■ Goal
Reproduce the material below verbatim, line for line, omitting the pictures from your output.
## start Records for the task
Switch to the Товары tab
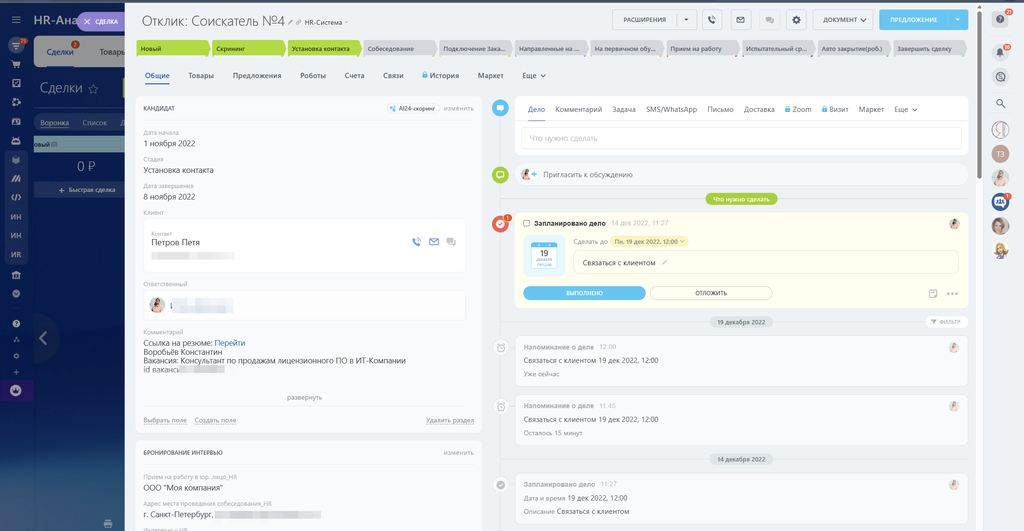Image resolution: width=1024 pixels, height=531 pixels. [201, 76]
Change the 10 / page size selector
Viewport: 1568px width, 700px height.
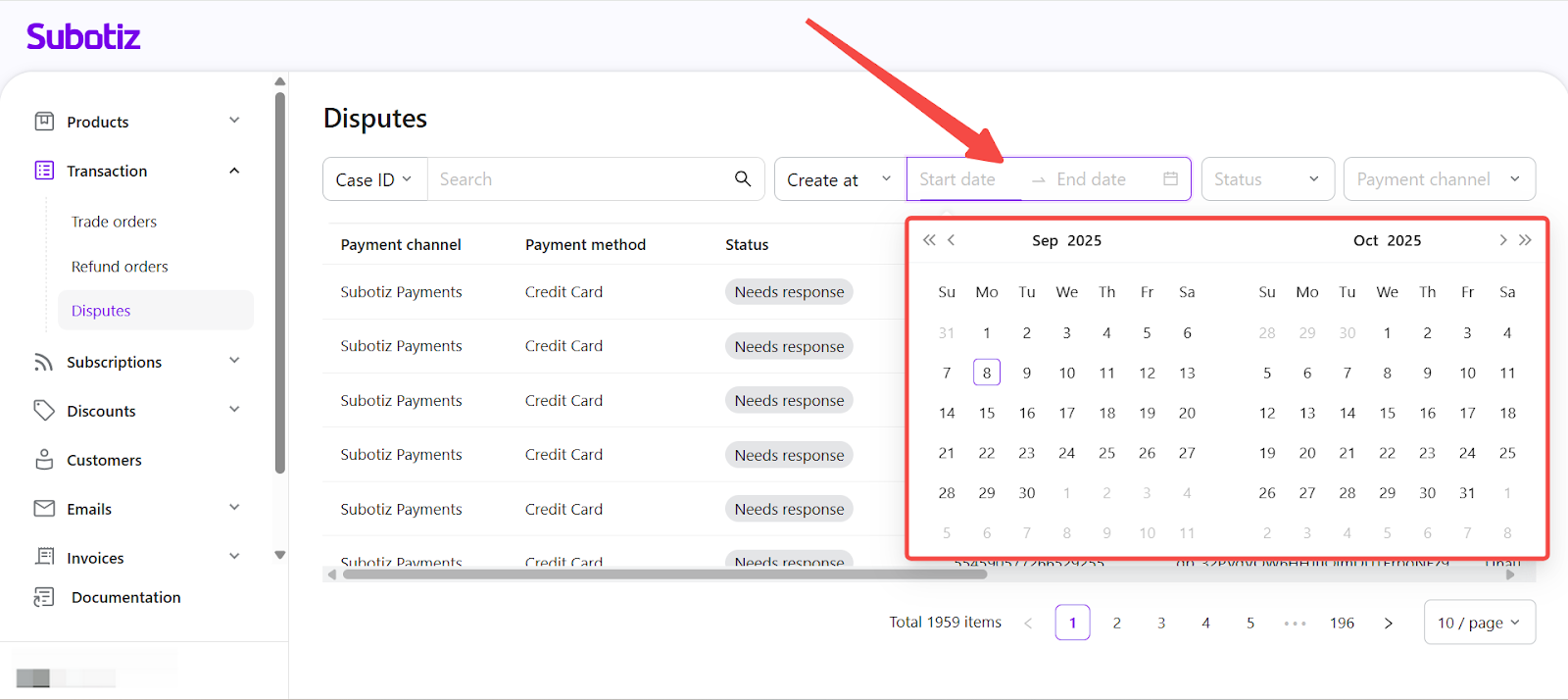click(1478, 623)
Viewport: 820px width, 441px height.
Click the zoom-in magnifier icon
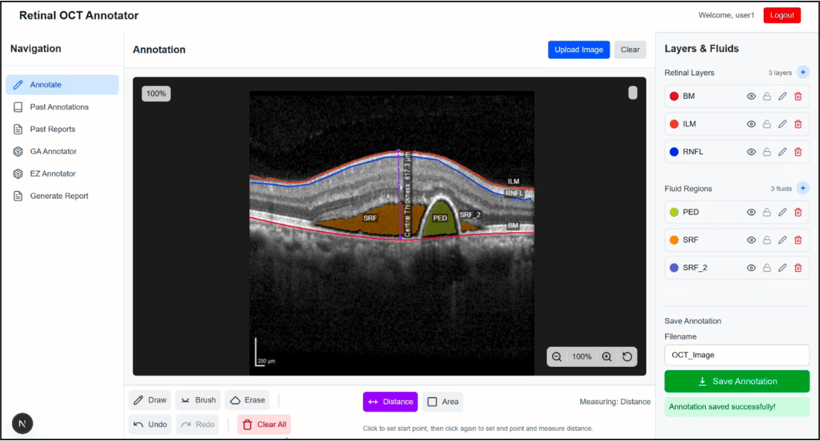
## end Records for the task
■ Task answer
Switch to the Товары tab
Image resolution: width=1024 pixels, height=531 pixels. [201, 76]
Change the 10 / page size selector
Viewport: 1568px width, 700px height.
click(1478, 623)
Viewport: 820px width, 441px height.
Click the zoom-in magnifier icon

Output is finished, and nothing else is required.